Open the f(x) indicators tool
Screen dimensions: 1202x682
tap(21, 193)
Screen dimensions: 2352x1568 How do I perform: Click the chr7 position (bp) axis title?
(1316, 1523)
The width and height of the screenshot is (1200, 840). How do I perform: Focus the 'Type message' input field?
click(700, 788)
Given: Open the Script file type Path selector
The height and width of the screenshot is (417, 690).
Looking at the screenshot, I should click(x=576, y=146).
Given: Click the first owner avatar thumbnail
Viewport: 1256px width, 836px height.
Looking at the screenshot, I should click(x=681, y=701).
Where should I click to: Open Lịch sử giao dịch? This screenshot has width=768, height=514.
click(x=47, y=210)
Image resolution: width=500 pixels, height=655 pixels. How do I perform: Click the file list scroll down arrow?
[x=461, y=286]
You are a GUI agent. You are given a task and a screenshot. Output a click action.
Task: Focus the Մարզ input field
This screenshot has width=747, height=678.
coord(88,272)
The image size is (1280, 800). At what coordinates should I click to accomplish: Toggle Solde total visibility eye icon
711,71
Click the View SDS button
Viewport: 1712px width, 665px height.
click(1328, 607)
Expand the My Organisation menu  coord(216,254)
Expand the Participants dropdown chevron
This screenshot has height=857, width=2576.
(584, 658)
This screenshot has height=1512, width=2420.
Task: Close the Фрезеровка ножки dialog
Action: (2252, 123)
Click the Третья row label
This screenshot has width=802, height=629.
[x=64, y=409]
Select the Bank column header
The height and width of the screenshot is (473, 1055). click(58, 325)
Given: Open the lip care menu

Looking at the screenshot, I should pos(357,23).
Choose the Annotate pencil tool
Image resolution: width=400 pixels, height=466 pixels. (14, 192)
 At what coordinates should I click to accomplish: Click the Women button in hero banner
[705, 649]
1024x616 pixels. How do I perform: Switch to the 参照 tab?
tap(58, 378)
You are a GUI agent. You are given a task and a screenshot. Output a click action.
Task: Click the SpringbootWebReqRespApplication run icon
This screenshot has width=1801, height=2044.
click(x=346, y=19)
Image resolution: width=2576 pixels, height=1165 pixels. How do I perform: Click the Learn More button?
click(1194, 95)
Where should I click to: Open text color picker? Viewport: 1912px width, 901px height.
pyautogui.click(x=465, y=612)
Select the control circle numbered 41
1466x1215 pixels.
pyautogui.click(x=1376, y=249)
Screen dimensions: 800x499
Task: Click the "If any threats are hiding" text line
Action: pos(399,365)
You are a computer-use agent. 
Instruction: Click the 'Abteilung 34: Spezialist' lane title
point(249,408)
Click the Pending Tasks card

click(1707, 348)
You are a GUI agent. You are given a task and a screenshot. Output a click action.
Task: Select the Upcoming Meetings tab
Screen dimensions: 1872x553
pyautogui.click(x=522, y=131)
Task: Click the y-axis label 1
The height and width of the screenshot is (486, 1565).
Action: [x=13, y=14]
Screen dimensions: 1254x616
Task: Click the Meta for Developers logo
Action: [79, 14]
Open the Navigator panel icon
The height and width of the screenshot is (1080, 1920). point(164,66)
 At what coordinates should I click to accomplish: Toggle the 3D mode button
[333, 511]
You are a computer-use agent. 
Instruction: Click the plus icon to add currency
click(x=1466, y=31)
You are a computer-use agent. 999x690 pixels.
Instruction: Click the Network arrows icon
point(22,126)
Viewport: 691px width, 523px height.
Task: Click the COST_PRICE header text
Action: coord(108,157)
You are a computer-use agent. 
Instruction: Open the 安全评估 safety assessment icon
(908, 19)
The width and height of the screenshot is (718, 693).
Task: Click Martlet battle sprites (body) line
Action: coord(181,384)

**GIVEN TASK**
List every line in the records above that contains the word "button", copying each such line in full.

**THE OUTPUT**
Click the View SDS button
 At what coordinates should I click to accomplish: Click the Women button in hero banner
Image resolution: width=2576 pixels, height=1165 pixels. How do I perform: Click the Learn More button?
 At what coordinates should I click to accomplish: Toggle the 3D mode button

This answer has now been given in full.